Exercise instructions:
Translate this sentence from the code review email into Spanish: "The ability to have an intermediate format is a good thing (I am mimicking somewhat similar targeted work for Sqoop 1 for some new changes)."

Source text:
>> Begin

Re: Review Request 12936: SQOOP-777. Sqoop2: Pluggable Intermediate Data Format

Posted by Venkat Ranganathan <n....@live.com>.
-----------------------------------------------------------
This is an automatically generated e-mail. To reply, visit:
https://reviews.apache.org/r/12936/#review24408
-----------------------------------------------------------


Thanks for working on this and looks good.   The ability to have an intermediate format is a good thing (I am mimicking somewhat similar targeted work for Sqoop 1 for some new changes).


common/src/main/java/org/apache/sqoop/etl/io/DataWriter.java
<https://reviews.apache.org/r/12936/#comment48298>

    Do you think this should be writeContent (or conversely the method in DataReader should be changed to readRecord instead of Content?)


- Venkat Ranganathan


On Aug. 1, 2013, 3:41 a.m., Hari Shreedharan wrote:
> 
> -----------------------------------------------------------
> This is an automatically generated e-mail. To reply, visit:
> https://reviews.apache.org/r/12936/
> -----------------------------------------------------------
> 
> (Updated Aug. 1, 2013, 3:41 a.m.)
> 
> 
> Review request for Sqoop.

>> End

Supplied entries:
>> Begin

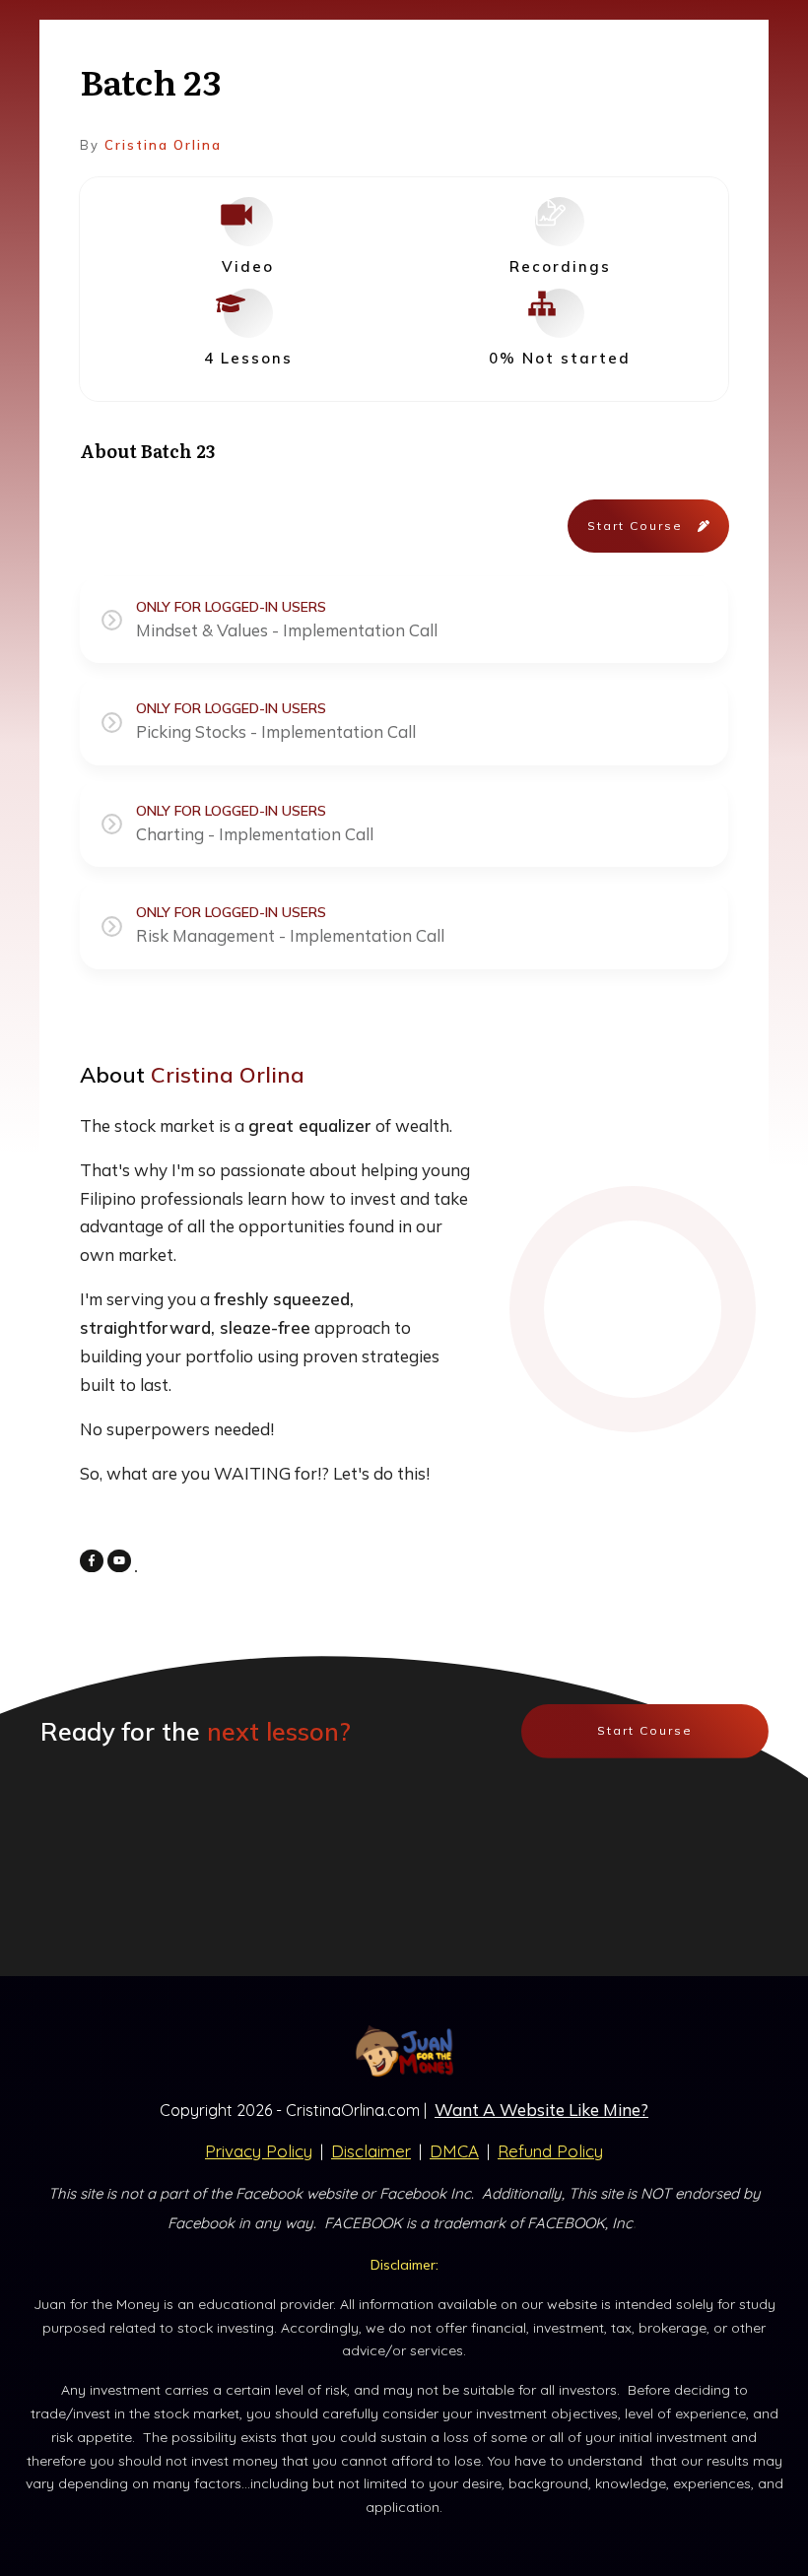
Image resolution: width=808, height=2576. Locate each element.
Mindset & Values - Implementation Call (287, 630)
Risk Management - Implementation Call (290, 935)
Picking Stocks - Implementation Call (276, 731)
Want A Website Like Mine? (541, 2109)
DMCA (454, 2151)
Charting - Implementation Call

>> End

Result for this task:
La posibilidad de tener un formato intermedio es algo bueno (estoy imitando un trabajo específico algo similar para Sqoop 1 para algunos cambios nuevos).